Farewell Ken

Under Boris catchy ‘headline’ policies like a new routemaster bus and a no-strike deal with the RMT

So, the election in London is over, we’ve lost a great Mayor, gained an uncertain future and kept our two Green Assembly Members in the face of an almighty squeeze. After a week of catching up on sleep, meeting the babies my friends produced during the campaign and – importantly – reacquainting myself with the local pub, it’s time to reflect.

Although as predicted I am not Mayor, the Greens did remarkably well, all things considered. The thousands of new voters turning out to vote for either Boris or Ken rightly made all the other parties nervous about their vote shares. When we arrived at City Hall on Friday afternoon last week, we had to rely on staring at the relative sizes of the Labour and Tory Assembly votes that were being displayed on plasma screens (via the patented London Elects scale-free bar chart system, which seems to be specifically designed to make candidates nervous). As we tried to work out what each extra chunk on our electronic columns meant in the real world, it did at first look like we would be facing the same level of squeeze that the Scottish Greens saw last year, and which resulted in them losing five of their seven MSPs.
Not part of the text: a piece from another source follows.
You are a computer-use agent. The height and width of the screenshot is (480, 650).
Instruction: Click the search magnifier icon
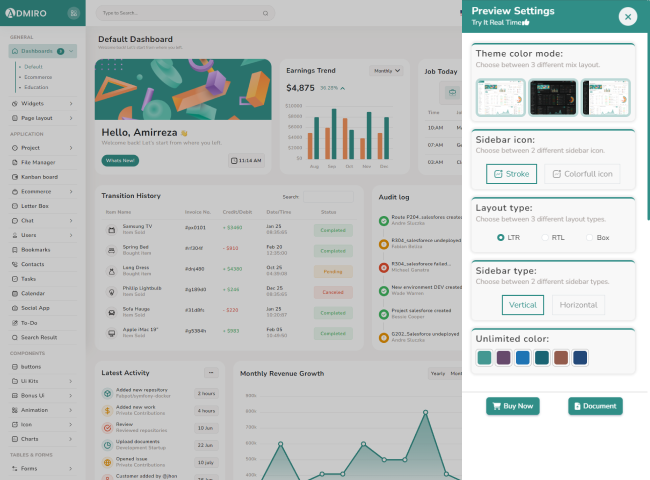265,14
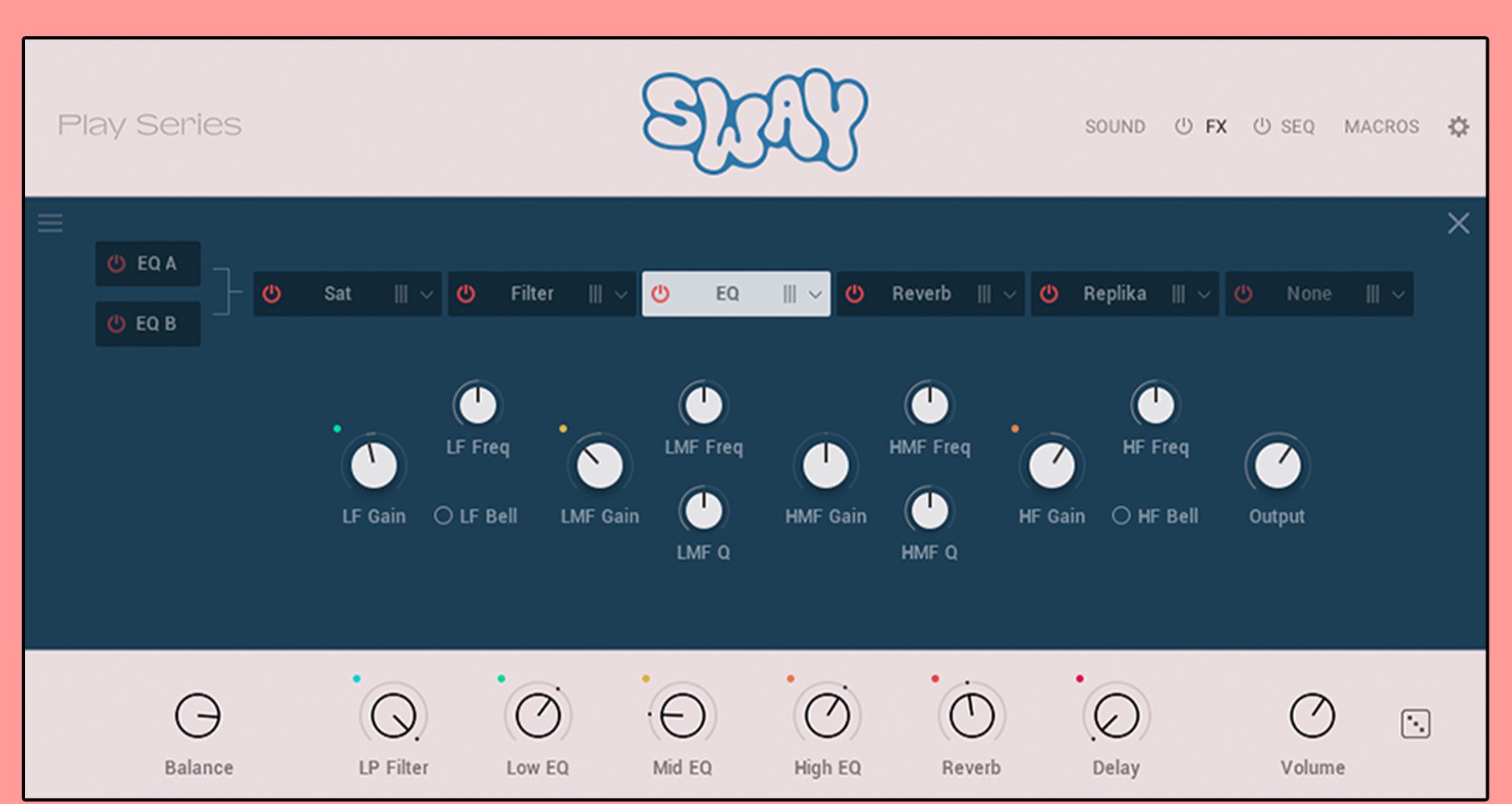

However, as the evening wore tensely on, it became clear that our vote had stood up to the challenge, and that we’d added as many voters as the turnout demanded to keep a virtually identical vote share on the Assembly list as in 2004. In the final count we ended up with exactly the same number of AMs as before, and my vote share in the Mayoral race went up slightly, with around 25,000 extra first preference bringing me in at fourth place (up three on last time). Full results from London Elects here.
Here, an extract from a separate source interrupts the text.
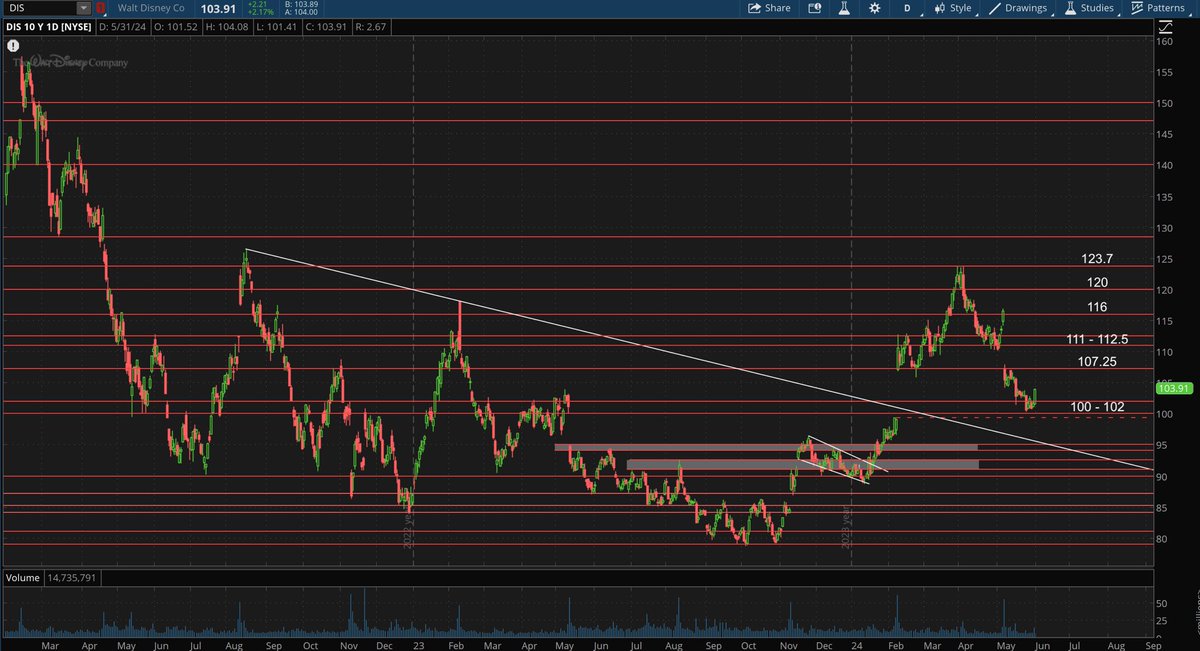
Task: Click the events note icon beside Share
Action: pyautogui.click(x=813, y=8)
Other parties did not fare so well. UKIP and One London were wiped off the Assembly completely, and the LibDems lost two of their five AMs when their Assembly vote went down nearly 7%. Mayor candidate Brian Paddick lost them nearly 5%, too, with an overall reduction in voter numbers for the LibDems of more than 50,000. Our campaign, while it felt a lot like running very hard to stand still, at least saved us from being squeezed like this and, if our extra votes turn out to be from people switching from other parties, rather than new voters coming in to bash Ken or stop Boris, it may mean we are set for a hefty percentage increase in the Euro elections next year.

What’s concerning me in the short term, however, is what our new Tory Mayor will do now. I can guarantee some things we won’t see. Catchy ‘headline’ policies like a new routemaster bus, a no-strike deal with the RMT, and rephasing traffic lights to solve congestion, are all likely to fold quicker than you can say ‘ethical foreign policy’, and I predict we will see them shelved as quietly as possible by the new team in City Hall over the next few months.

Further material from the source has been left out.